Onesmo A Kisanga has completed his MD, MMed (Internal Medicine) and MSc (Nephro) from University of Dar es Salaam and currently working at Muhimbilim University of Health Sciences. He is a Consultant Physician and a Nephrologist at Muhimbili National Hospital. He is serving as a Medical Director with Access Medical and Dialysis Centre and President of Nephrology Society of Tanzania (NESOT). His interest is in Kidney Transplant. His group started kidney registry in the country and expanded kidney biopsy programe.

Abstract:

Background: Renal replacement therapy (RRT) is the treatment of choice for patients with end stage renal failure, RRT include dialysis and kidney transplantation. Most sub-Saharan African countries have not developed renal transplantation services and are relying on referring patients to overseas countries. This study was carried out to describe renal transplantation experience in Tanzania.

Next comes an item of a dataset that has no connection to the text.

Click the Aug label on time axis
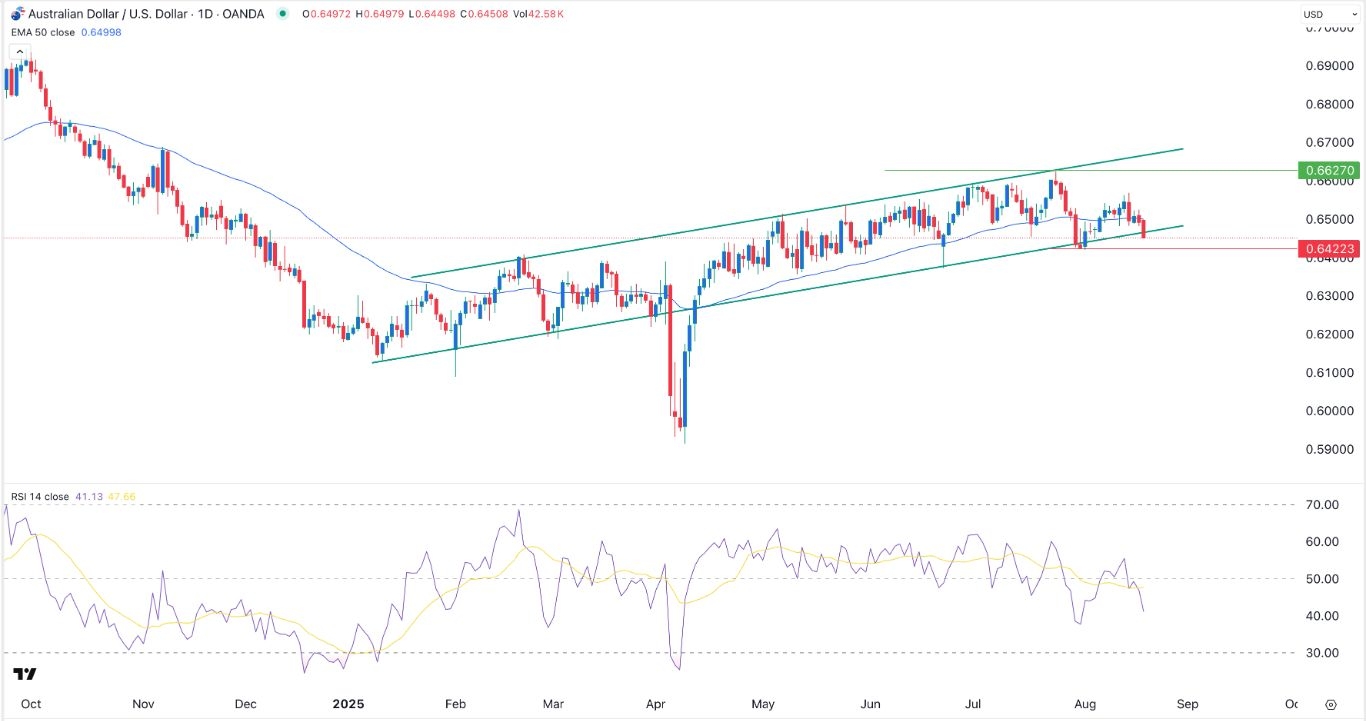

Methods: Forty four renal transplant recipients were recruited in this study. Standardized questionnaire and Swahili version of standard form – 36 (SF-36) were used to collect socio-demographic information, clinical data, laboratory test results and health related quality of life information.

Results: Ages of transplant recipient ranged from 21 to 66 years with mean age of 45.9 ± 10.5 years. The leading causes of end stage renal failure among participants was hypertension 58.8% (25/44) followed by glomerulonephritis 15.9% (7/44). Twenty eight (63.6%) of transplantations were paid by the government. Most of the donors (97.7%) were living out of which 26 (59.1%) were siblings and 11 (25%) were second degree relatives (cousins and nephews). Most common complication noted following transplantation was diabetes mellitus 9 (20.5%) and 3 (6.8%) had chronic rejection. Mental health was the domain with highest mean score (75.6 ± 14.3) and role physical had the least mean score (44 ± 45.6).

Conclusions: Hypertension was the leading cause of ESRF in this study. Most of the donors were siblings and the costs of transplantation were largely covered by the government. There is a need for concerted effort to establish local kidney transplantation services in Tanzania.